For many people diagnosed with dementia, self-stigma or the process of internalising negative societal conceptions of cognitive decline, can lead to isolation and withdrawal (Milne & Peet, 2008). Jim relates how his advocacy role not only pushed him to seek opportunities to publicly own his condition, but also pulled him deeper into social groups of researchers and professionals who had similarly chosen to align themselves as advocates or champions for societal change in attitudes towards PLWD. For Jim, the liminal period of transition is self-described as brief, and one where he was able to identify those attributes that he would retain from his previous identity that could be incorporated into the new one (sociability), those that he would discard (independence), and those that he needed to develop (the ability to accept help).

Transitions have several characteristic properties that help us understand and define them, as well as to better understand how to help those who are experiencing change over time. We understand that transitions often bring periods of disconnectedness and disruption, involve a loss of familiarity and existing networks, and makes us question the skills and capabilities that we use to define success (Meleis, 2015). Our aging bodies, changing roles in family, work, and society over time, mean we must adapt and change throughout our life journey. As such, transition is our normal state of being. Some critical milestones such as a dementia diagnosis may signal beginnings or ends that immediately challenge our self-identity, as Jim describes. But transitions may also be more gradual, where the lines between ‘then and now’ occur more organically allowing almost imperceptible adaptation, such as Jim’s transition from a symbolic representative, the “face of dementia”, to a more integrated and embedded role as an active collaborator in research and as co-author of peer-reviewed publications.

Transitions theory has been applied in a number of disciplines such as anthropology and education studies, and across the life course to examine events such as motherhood, retirement, or illness (Kralik et al., 2006). In this deconstruction of a conversation about the experience of a person diagnosed and living with dementia, the many parallel and sequential transitions such as son to caregiver, worker to retired person, healthy person to one living with a chronic disease, are revealed. Future research might explore what interventions during the liminal period might help people diagnosed with dementia to adapt to their new life circumstances, and to the extent possible, reconstruct their sense of self.

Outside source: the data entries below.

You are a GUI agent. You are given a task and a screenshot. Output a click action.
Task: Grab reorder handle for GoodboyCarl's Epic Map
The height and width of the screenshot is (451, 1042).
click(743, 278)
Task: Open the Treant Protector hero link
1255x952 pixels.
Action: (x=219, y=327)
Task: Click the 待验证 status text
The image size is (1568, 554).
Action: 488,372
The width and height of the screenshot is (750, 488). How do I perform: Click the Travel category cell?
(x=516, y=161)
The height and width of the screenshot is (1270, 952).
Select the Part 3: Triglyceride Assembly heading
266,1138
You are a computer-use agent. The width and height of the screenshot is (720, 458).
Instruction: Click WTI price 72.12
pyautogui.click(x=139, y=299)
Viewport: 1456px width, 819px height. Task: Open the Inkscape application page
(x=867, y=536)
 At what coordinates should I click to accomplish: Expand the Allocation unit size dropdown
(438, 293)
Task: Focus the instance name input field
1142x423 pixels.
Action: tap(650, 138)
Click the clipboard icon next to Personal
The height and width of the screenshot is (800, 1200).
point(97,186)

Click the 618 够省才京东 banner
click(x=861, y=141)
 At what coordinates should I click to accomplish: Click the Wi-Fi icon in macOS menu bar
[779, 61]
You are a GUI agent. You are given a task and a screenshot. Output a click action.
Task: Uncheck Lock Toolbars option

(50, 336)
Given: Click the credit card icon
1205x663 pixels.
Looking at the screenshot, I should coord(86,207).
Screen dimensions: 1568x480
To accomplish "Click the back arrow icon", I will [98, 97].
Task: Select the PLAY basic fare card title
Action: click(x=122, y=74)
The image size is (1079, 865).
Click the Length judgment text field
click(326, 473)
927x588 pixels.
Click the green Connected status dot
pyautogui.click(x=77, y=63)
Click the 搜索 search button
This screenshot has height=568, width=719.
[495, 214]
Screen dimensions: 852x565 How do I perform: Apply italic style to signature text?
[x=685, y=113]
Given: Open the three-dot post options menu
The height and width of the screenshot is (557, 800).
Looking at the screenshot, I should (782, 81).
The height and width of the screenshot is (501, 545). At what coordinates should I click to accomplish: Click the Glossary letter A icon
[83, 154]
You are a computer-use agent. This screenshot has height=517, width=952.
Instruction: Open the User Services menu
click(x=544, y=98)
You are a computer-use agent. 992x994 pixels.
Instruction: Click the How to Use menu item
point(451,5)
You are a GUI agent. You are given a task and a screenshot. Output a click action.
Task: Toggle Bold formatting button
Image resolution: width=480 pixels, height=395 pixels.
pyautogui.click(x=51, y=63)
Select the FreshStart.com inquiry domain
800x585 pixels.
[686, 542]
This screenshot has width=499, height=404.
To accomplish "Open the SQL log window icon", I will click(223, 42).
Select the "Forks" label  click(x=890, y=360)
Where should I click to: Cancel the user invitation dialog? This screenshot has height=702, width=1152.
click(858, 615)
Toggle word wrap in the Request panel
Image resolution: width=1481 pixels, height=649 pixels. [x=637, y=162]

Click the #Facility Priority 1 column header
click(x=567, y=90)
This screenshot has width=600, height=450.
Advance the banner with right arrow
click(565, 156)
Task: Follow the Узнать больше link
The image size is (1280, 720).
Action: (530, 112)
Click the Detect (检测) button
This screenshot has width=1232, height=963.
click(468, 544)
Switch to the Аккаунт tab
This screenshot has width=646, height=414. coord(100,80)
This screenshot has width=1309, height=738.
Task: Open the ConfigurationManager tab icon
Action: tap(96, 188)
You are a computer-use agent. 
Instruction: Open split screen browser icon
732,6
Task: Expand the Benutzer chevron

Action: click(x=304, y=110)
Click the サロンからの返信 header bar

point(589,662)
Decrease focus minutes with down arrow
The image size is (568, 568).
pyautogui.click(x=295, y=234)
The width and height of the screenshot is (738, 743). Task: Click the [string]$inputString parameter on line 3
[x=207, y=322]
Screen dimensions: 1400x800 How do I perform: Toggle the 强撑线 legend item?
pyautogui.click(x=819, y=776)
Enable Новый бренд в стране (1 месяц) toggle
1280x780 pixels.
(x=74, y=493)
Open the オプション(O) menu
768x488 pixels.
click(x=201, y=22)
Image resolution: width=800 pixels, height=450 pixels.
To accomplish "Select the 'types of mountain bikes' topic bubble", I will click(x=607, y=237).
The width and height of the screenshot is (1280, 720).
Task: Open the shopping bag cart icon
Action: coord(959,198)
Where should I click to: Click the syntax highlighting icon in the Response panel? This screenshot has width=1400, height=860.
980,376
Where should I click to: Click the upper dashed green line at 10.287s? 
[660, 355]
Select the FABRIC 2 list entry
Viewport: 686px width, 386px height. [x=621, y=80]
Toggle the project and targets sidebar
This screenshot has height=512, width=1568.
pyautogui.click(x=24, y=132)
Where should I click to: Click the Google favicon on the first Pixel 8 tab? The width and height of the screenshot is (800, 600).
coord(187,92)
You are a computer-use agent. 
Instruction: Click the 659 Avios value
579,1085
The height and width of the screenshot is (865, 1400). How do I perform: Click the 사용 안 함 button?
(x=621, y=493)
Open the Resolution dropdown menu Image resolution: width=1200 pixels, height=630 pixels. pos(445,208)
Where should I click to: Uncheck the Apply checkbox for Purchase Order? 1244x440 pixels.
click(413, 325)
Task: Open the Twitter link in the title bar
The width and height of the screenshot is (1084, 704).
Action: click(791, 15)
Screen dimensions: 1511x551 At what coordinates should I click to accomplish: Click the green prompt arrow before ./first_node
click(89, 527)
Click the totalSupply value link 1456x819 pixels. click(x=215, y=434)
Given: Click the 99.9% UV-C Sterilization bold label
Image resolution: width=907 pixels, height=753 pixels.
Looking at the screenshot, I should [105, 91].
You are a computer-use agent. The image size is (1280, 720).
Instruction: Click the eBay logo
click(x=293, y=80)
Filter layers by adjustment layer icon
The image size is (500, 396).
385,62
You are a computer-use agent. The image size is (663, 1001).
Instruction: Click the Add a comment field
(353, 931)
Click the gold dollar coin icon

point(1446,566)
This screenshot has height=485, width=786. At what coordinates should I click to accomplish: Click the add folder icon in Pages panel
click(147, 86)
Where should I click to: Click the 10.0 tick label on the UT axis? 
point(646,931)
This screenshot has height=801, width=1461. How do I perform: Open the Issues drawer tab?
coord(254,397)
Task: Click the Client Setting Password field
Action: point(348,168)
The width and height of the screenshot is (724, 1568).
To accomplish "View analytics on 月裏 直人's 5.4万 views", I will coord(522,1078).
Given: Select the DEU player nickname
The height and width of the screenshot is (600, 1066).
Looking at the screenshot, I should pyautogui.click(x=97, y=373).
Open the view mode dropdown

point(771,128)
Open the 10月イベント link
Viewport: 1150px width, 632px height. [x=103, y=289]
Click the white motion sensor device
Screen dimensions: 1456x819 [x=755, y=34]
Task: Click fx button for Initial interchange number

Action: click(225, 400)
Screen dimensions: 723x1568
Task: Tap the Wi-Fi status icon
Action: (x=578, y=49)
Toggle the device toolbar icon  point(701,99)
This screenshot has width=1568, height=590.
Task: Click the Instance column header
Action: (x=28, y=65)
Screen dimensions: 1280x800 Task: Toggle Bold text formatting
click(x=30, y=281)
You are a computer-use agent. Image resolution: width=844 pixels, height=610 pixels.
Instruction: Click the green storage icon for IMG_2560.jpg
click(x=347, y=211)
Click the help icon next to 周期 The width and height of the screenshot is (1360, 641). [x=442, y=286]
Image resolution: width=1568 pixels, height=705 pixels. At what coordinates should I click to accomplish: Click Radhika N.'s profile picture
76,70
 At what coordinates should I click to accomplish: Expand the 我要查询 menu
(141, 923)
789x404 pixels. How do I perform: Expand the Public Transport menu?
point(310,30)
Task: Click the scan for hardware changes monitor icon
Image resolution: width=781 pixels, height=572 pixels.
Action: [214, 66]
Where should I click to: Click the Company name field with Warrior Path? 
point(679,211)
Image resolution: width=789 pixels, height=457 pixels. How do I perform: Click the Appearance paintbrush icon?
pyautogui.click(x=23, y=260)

We might be forgiven for characterising Jim’s transition from a non-disabled retiree to advocate and researcher following his diagnosis of dementia, as the essence of a successful transition. He has been recognised with a Queen Elizabeth II Diamond Jubilee Medal for volunteer service to the community, he received the Governor General’s Caring Canadian award, and was hailed as the “most influential person in Canada” in countering stereotypes and building an inclusive society by the University of British Columbia in awarding him an honorary Doctor of Laws degree (Alzheimer Society of British Columbia, 2020). Jim’s journey has not been easy, and he has experienced personal and social loss in transitioning to his new normal. Yet his self-described ‘curiosity’ and willingness to re-define himself, sees him actively seeking new opportunities to contribute which will continue to demand adaptation, and present more endings and beginnings. One thing is for sure though – if he has anything to do with it, he will never settle for being relegated to a “table in the corner”.